(Saved entries)
● ● ● ●

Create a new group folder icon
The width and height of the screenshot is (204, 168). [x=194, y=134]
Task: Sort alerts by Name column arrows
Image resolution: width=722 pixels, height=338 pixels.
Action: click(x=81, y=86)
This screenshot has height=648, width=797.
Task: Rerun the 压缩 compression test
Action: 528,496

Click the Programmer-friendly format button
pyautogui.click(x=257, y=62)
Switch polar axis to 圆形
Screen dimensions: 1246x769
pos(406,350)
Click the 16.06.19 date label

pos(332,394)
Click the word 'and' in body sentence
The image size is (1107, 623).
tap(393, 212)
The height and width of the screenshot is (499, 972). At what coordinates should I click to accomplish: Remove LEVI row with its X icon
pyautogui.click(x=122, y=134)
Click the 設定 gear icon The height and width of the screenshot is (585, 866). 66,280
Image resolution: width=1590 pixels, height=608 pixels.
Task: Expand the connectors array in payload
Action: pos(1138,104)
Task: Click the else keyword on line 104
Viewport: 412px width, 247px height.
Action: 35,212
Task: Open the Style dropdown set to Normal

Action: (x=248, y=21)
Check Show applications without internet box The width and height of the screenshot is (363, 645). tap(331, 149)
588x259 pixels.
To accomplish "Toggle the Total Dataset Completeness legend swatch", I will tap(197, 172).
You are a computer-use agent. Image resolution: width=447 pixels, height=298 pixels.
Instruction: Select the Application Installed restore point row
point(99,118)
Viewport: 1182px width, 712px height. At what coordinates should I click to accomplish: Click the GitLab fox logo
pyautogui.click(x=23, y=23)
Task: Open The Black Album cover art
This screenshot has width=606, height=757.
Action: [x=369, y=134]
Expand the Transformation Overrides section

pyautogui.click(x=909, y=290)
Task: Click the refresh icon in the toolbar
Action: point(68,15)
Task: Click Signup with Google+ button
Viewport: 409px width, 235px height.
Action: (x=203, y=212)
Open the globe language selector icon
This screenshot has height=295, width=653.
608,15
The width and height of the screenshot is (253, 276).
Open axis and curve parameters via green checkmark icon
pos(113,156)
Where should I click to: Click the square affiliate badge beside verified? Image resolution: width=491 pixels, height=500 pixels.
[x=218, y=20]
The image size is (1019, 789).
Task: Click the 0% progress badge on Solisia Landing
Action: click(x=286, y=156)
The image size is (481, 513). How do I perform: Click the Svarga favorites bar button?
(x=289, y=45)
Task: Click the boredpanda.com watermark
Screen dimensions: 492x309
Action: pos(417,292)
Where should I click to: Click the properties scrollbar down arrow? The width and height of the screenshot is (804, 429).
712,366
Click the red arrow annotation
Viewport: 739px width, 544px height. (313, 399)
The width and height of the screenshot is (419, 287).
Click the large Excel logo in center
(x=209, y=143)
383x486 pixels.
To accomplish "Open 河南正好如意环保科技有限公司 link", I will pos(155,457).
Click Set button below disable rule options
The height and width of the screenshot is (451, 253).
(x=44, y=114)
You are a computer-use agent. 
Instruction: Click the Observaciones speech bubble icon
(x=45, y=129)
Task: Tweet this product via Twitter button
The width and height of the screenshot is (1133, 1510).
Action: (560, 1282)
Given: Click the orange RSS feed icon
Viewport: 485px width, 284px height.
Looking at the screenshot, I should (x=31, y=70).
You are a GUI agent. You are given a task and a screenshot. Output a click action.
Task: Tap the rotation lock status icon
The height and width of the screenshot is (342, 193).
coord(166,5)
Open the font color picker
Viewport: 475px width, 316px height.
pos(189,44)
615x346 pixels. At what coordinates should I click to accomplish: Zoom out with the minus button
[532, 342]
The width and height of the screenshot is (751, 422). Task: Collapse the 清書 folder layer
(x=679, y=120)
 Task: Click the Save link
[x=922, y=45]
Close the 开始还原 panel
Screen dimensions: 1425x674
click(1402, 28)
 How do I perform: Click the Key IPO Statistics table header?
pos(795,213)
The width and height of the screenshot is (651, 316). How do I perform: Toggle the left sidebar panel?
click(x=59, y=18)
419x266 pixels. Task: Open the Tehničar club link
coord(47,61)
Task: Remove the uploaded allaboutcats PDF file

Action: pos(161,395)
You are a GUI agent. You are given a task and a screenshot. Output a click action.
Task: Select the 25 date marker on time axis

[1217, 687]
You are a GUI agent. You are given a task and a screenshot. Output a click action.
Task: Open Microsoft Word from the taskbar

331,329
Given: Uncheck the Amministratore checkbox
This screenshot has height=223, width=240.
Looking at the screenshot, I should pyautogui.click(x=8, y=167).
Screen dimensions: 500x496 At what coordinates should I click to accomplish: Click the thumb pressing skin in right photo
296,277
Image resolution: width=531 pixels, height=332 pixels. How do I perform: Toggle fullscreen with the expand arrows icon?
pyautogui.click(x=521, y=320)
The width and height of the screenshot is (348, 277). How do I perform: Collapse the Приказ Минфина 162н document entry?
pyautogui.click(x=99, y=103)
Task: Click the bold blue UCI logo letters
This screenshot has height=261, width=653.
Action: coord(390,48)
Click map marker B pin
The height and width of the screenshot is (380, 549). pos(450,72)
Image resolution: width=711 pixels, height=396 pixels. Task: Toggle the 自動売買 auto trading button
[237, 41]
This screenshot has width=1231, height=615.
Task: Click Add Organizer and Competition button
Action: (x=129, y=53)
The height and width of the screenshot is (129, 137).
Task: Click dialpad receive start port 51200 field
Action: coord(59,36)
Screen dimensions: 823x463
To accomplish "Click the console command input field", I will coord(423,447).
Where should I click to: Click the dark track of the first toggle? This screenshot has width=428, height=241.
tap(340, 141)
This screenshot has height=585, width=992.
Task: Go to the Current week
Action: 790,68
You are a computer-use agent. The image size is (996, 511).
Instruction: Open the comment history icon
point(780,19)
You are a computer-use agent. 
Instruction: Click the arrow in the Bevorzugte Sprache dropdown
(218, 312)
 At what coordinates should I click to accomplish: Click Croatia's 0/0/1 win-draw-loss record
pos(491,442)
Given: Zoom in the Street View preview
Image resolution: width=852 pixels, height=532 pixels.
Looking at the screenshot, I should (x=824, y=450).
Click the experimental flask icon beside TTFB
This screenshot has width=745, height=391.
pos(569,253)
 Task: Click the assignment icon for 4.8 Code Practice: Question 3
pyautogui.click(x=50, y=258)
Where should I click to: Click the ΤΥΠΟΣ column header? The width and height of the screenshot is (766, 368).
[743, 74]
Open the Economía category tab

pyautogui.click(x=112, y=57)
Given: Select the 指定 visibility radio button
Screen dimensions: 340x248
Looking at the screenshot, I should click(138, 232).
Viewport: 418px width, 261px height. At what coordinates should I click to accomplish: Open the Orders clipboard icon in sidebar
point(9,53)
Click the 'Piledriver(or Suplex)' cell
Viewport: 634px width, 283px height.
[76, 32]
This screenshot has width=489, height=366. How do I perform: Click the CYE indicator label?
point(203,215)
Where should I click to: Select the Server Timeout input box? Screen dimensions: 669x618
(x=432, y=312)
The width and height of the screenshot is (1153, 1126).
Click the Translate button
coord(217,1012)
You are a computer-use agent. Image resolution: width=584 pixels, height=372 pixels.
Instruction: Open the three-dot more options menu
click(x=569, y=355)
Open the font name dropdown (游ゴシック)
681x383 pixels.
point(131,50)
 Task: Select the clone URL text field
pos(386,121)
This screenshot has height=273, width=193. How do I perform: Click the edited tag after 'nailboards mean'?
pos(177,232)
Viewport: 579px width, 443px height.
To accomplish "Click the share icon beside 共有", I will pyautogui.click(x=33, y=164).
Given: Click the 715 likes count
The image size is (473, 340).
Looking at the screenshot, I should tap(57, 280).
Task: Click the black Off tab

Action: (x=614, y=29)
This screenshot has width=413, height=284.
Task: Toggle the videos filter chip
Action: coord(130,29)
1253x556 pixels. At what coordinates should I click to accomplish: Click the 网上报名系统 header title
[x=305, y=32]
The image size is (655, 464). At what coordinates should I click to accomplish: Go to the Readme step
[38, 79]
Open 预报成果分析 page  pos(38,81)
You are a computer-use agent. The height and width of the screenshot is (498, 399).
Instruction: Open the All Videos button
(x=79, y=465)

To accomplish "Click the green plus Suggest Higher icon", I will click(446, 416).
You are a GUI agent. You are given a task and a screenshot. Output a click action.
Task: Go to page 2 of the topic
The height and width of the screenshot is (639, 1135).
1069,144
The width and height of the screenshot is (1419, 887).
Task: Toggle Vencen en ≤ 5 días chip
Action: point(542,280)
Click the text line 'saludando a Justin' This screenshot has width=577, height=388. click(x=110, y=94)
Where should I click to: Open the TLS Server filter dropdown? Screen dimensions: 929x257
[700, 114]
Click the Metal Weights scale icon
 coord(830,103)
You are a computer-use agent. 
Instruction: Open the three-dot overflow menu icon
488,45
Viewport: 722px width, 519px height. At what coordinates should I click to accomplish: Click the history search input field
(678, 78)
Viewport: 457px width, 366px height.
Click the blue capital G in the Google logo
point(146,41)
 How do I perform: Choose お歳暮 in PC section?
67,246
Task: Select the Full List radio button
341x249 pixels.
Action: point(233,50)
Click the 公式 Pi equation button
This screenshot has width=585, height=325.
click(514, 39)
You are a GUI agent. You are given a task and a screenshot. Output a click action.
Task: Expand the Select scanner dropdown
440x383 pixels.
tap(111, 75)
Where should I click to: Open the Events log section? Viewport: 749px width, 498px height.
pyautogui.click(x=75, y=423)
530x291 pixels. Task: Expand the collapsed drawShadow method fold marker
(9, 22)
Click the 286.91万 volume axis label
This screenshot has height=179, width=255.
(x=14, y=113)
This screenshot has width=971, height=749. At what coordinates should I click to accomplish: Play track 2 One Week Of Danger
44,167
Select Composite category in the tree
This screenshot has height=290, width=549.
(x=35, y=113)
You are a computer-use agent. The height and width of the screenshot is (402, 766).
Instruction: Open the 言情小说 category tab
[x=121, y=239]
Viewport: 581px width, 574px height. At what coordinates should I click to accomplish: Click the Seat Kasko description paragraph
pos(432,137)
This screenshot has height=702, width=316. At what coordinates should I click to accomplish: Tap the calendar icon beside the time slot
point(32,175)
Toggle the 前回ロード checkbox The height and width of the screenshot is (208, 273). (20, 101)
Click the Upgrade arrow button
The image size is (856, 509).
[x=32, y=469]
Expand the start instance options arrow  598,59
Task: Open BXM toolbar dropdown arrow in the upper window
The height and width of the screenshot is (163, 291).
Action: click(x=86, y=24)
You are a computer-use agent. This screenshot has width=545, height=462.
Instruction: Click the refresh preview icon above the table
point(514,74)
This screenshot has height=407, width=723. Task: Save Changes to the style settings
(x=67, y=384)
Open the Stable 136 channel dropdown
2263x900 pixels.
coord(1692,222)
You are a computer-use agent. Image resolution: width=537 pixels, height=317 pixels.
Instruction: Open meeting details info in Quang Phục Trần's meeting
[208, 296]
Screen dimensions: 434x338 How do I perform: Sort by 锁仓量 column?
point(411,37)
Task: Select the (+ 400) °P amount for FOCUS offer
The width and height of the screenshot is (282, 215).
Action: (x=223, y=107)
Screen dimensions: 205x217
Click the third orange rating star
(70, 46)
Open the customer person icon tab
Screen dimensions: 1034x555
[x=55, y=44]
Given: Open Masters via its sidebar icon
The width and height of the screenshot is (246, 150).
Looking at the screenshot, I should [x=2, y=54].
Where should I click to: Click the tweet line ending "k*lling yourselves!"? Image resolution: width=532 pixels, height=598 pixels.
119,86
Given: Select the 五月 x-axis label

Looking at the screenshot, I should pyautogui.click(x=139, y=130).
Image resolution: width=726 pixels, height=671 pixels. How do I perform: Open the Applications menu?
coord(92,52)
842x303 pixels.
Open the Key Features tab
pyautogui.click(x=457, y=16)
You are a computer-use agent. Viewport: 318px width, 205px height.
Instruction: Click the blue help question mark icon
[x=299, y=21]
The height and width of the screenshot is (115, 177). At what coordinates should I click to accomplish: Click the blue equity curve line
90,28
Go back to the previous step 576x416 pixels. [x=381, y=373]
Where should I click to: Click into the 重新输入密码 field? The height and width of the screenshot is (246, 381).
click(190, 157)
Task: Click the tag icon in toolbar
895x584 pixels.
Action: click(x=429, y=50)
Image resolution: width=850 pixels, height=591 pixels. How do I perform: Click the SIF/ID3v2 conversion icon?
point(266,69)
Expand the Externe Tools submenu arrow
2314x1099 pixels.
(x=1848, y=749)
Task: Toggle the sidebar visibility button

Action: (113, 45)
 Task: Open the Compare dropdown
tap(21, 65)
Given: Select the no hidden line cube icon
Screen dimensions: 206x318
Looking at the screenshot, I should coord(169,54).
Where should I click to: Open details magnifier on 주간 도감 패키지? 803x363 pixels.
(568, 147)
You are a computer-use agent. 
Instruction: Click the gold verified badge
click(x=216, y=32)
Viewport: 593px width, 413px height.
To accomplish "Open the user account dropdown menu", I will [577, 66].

● ● ● ●

» What is required: All lines in the data above from the one with "Task: Open BXM" through the one with "Screen dimensions: 205x217" must be repeated exactly, and no others.

» Written reply:
Task: Open BXM toolbar dropdown arrow in the upper window
The height and width of the screenshot is (163, 291).
Action: click(x=86, y=24)
You are a computer-use agent. This screenshot has width=545, height=462.
Instruction: Click the refresh preview icon above the table
point(514,74)
This screenshot has height=407, width=723. Task: Save Changes to the style settings
(x=67, y=384)
Open the Stable 136 channel dropdown
2263x900 pixels.
coord(1692,222)
You are a computer-use agent. Image resolution: width=537 pixels, height=317 pixels.
Instruction: Open meeting details info in Quang Phục Trần's meeting
[208, 296]
Screen dimensions: 434x338 How do I perform: Sort by 锁仓量 column?
point(411,37)
Task: Select the (+ 400) °P amount for FOCUS offer
The width and height of the screenshot is (282, 215).
Action: (x=223, y=107)
Screen dimensions: 205x217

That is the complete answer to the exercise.